=== Required action ===
Transcribe the entries between the line holding "The height and width of the screenshot is (438, 658)." and the line holding "pyautogui.click(x=621, y=10)", inclusive, reproducing them without any change.

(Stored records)
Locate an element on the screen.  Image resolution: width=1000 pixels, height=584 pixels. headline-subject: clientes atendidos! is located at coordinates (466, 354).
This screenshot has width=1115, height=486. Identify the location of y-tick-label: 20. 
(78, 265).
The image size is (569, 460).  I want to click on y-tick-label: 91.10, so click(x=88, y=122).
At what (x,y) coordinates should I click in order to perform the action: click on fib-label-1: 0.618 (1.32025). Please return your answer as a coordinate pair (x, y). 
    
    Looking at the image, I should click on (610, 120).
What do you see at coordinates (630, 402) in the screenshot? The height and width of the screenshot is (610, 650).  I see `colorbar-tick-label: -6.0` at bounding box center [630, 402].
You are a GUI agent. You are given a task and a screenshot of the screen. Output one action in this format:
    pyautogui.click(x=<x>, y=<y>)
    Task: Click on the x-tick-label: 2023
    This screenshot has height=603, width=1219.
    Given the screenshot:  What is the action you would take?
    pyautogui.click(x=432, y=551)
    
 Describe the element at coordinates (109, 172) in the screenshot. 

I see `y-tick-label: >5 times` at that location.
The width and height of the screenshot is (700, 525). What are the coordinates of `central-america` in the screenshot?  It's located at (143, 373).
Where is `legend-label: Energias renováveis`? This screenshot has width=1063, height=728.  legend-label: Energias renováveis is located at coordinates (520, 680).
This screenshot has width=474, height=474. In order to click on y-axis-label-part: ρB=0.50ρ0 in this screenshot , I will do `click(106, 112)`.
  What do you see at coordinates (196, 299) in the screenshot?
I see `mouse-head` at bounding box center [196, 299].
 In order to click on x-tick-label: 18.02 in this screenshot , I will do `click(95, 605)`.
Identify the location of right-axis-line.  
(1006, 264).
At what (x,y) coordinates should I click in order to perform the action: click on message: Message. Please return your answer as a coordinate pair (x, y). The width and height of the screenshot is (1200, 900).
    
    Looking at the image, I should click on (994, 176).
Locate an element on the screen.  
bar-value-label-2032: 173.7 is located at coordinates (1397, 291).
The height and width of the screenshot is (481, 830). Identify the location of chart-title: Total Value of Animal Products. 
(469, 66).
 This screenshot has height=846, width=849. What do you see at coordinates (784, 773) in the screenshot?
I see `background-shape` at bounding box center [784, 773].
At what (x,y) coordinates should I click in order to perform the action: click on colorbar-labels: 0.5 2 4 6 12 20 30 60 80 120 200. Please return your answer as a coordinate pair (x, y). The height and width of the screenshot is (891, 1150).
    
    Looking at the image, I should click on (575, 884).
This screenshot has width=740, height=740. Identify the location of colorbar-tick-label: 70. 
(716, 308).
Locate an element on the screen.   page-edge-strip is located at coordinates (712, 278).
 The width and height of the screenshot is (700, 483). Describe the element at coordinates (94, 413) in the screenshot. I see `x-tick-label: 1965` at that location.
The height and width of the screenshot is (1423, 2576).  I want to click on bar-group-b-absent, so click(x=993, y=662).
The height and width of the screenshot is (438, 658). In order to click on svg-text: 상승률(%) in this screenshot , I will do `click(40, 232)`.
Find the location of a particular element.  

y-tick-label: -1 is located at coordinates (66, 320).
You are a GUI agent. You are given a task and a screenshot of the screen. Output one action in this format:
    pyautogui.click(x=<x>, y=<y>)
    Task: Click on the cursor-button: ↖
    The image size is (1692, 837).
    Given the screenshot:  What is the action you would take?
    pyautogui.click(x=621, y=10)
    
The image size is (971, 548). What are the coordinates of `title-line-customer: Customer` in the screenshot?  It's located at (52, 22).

=== Task answer ===
The height and width of the screenshot is (438, 658). In order to click on svg-text: 상승률(%) in this screenshot , I will do `click(40, 232)`.
Find the location of a particular element.  

y-tick-label: -1 is located at coordinates (66, 320).
You are a GUI agent. You are given a task and a screenshot of the screen. Output one action in this format:
    pyautogui.click(x=<x>, y=<y>)
    Task: Click on the cursor-button: ↖
    The image size is (1692, 837).
    Given the screenshot:  What is the action you would take?
    pyautogui.click(x=621, y=10)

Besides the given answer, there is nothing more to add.